1. Hukuk Dairesi Esas No: 2012/15575 Karar No: 2013/6591 Karar Tarihi: 02.5.2013
Yargıtay 1. Hukuk Dairesi 2012/15575 Esas 2013/6591 Karar Sayılı İlamı
1. Hukuk Dairesi 2012/15575 E. , 2013/6591 K.
"İçtihat Metni"
MAHKEMESİ :ASLİYE HUKUK MAHKEMESİ DAVA TÜRÜ : TAPU İPTALİ VE TESCİL
Taraflar arasında görülen davada; Davacı, 646 ada 1 parsel sayılı taşınmazının sahte nüfus cüzdanı ibraz edilerek düzenlenen vekaletname kullanılmak sureti ile dava dışı ....a, ondan da davalıya satış suretiyle devredildiğini, işlemlerin batıl ve yok hükmünde olduğunu, davalının iyiniyetli olmadığını ileri sürerek, tapu iptal ve tescile karar verilmesini istemiştir.

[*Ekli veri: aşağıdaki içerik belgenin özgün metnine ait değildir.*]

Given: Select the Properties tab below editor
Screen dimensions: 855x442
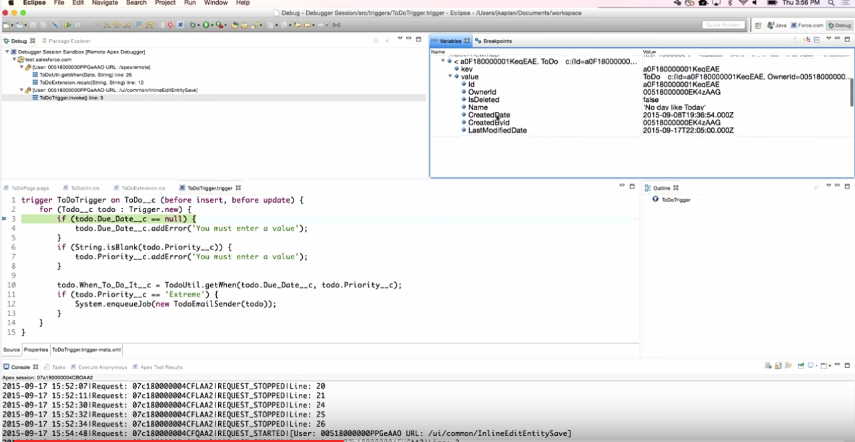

Davalı, emlakçı aracılığı ile taşınmazı satın aldığını, TMK"nın 1023. maddesinin koruyuculuğundan yararlandığını belirterek, davanın reddini savunmuştur. Mahkemece, davacının bilgisi dışında taşınmazın satılmasının yok hükmünde olduğu ve bu durumda davalının iyiniyetinin korunmayacağı gerekçesi ile davanın kabulüne karar verilmiştir. Karar, davalı vekili tarafından süresinde duruşma istemli temyiz edilmiş olmakla; Tetkik Hakimi ..."ın raporu okundu. Düşüncesi alındı. Dosya incelendi. Davalı vekilinin duruşma talebinden vazgeçmesi sebebi ile duruşma istemi reddedildi. Gereği görüşülüp, düşünüldü.
-KARAR-
Dosya içeriğine, toplanan delillere, hükmün dayandığı yasal ve hukuksal gerekçeye, delillerin takdirinde bir isabetsizlik bulunmamasına ve özellikle, çekişme konusu taşınmazın sahte işlemle ...."a satılmasından bir gün sonra davalının ortağı olduğunu ileri sürdüğü ... isimli şahsa 28.10.2011 tarihli alım satım ön anlaşması ile satıldığı, çekişme konusu yerin ortaklar adına alındığı ileri sürüldüğü halde 03.11.2011 tarihinde satış suretiyle yalnızca davalı adına tescil edildiği, temlikler arasında kısa aralıkların bulunduğu, satış bedeli ile taşınmazın gerçek değeri arasında aşırı fark olduğu, tüm dosya kapsamından davalının emlak alım satım işi ile de uğraştığı, bu hususun davalının da kabulünde bulunduğu, emlak işi ile uğraşan bir kişinin taşınmazın gerçek değerini bilmemesinin hayatın olağan akışına uygun düşmediği gözetilerek davalının durumu bilen ve bilmesi gereken konumunda bulunduğu, Türk Medeni Kanunu"nun 1024. maddesi kapsamında iyiniyetli sayılamayacağı ve sonuç itibariyle aynı Yasanın 1023. maddesi koruyuculuğundan faydalanamayacağı belirlenmek ve benimsenmek suretiyle tapu iptal ve tescil isteğinin kabulüne karar verilmiş olmasında bir isabetsizlik yoktur. Davalı vekilinin temyiz itirazları yerinde değildir. Reddiyle usul ve yasaya uygun olan hükmün ONANMASINA, aşağıda yazılı 158.654.09.-TL.bakiye onama harcının temyiz eden davalıdan alınmasına, 02.5.2013 tarihinde oybirliğiyle karar verildi.